Um estouro prematuro ganha os céus. Sem querer, ela desperta assustada. Resta menos de meia hora para o grand?finale. As lembranças haviam marcado suas costas. A pele rabiscada pelas anotações de um tempo que não freqüentou as aulas de caligrafia. Ainda zonza, mas com toda pressa possível para aquele instante, abre o guarda-roupa e pega um vestido de festa. Não daria tempo para escolher entre a superstição do branco, do vermelho, do azul... Então, ela fica logo com um vestido sem costas. Uma rápida parada em frente ao espelho. Faltava pouco, muito pouco. Talvez, do alto da sua sacada, já pudesse ver o comecinho do novo ano.

Sem tempo para vestir sandálias, ela segue descalça. Abre a porta do quarto e não há ninguém a esperá-la, ao menos, ali. Pega uma taça vazia e, do alto de sua elegância, corre. Prestes a sair, o telefone toca, mas... Os corredores do prédio parecem imensos. O elevador não chega. Desesperada, desce as escadas ao som dos fogos. Uma sensação de não conseguir.
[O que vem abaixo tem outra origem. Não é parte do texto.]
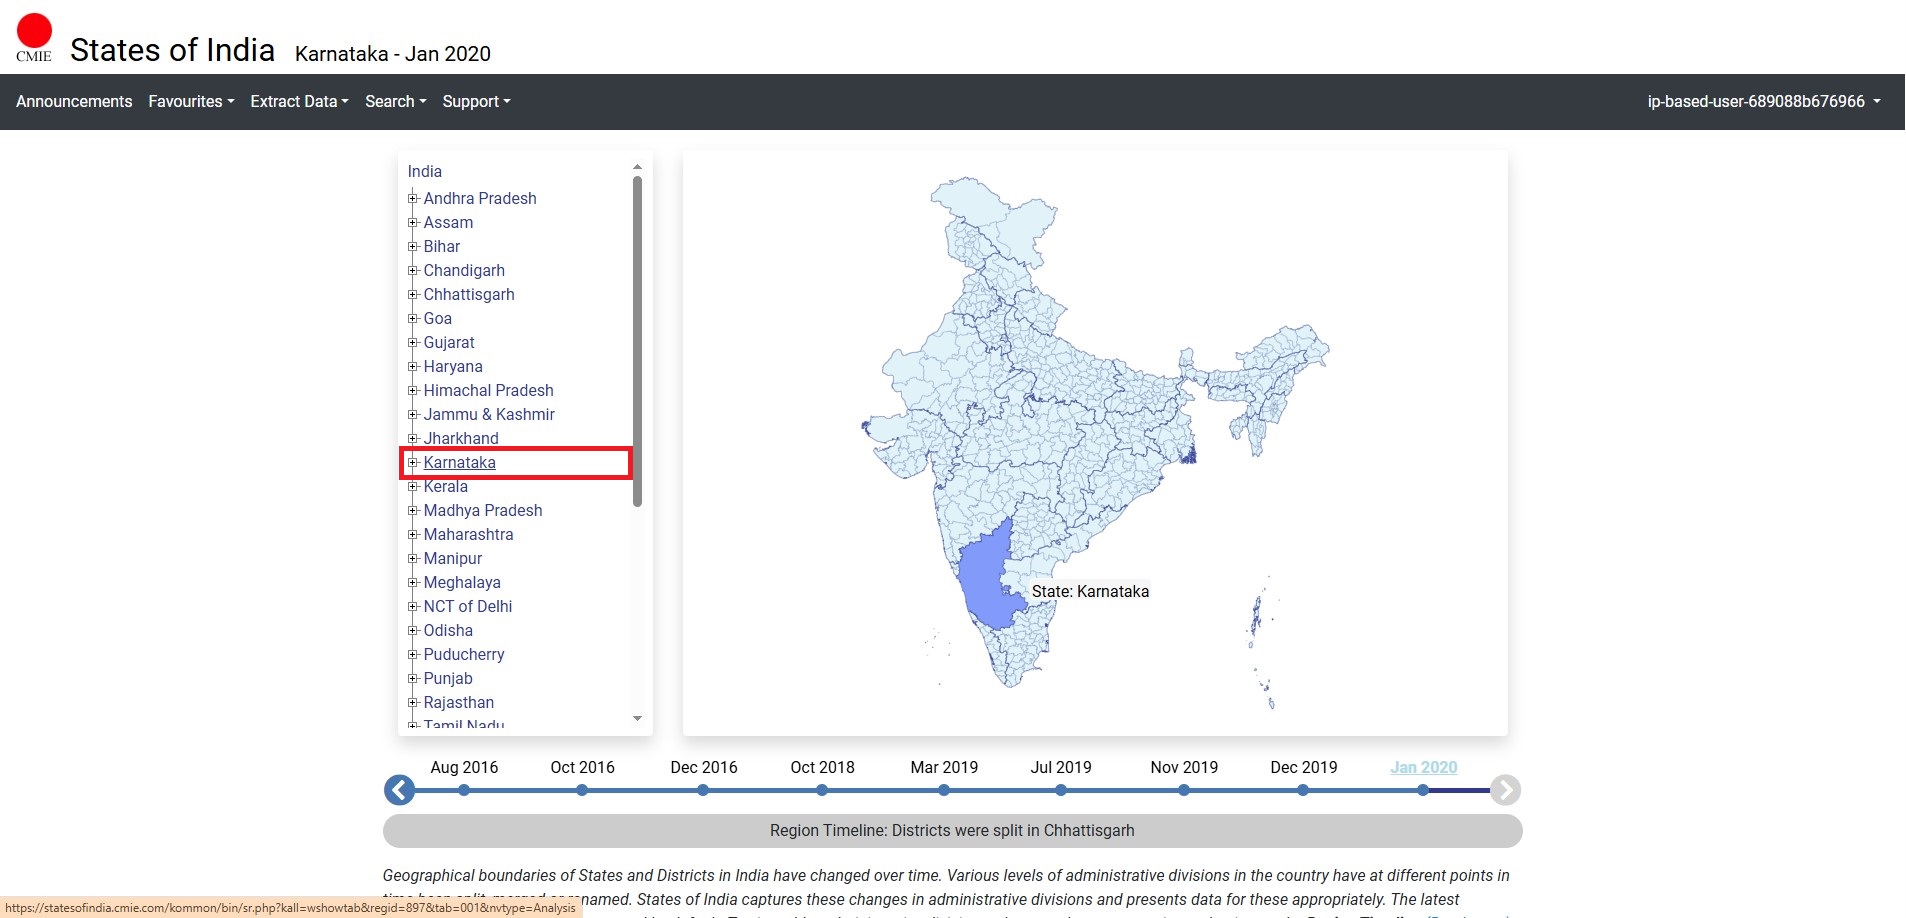Open Announcements page

point(74,101)
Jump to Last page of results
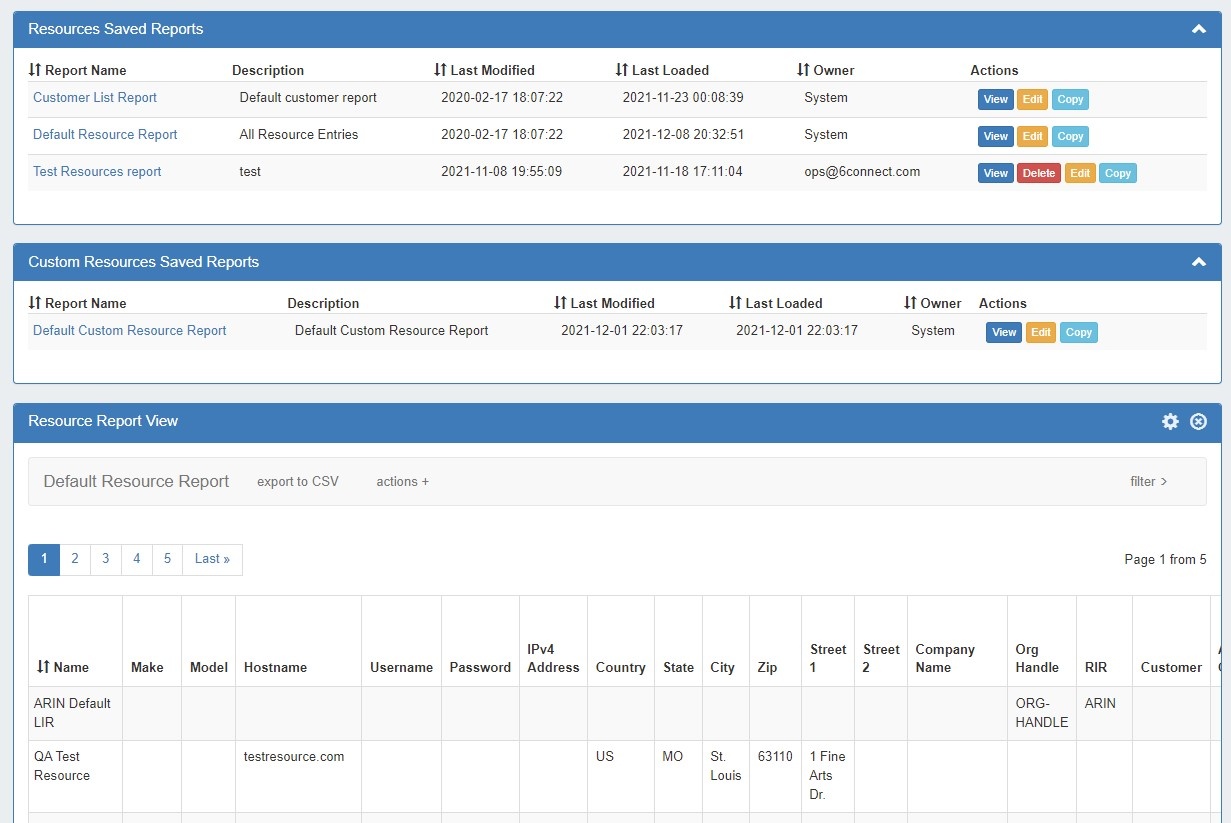The image size is (1231, 823). (212, 559)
Sai do prédio e um mar de ondas pessoas promessas ganha seus pés.

Os últimos números de uma contagem regressiva. Ela respira fundo e mais fundo e mais que mais fundo e esboça um sorriso. Enquanto todos se cumprimentam, ela perde seus olhos naquela taça vazia. Era como se o mundo do seu quarto de minutos atrás e o mundo da praia não fossem o mesmo mundo. E as lembranças entrariam naquele ano expostas como nunca.

De repente, deixa a taça cair na areia e se oferece ao mar como mais uma rosa de Iemanjá.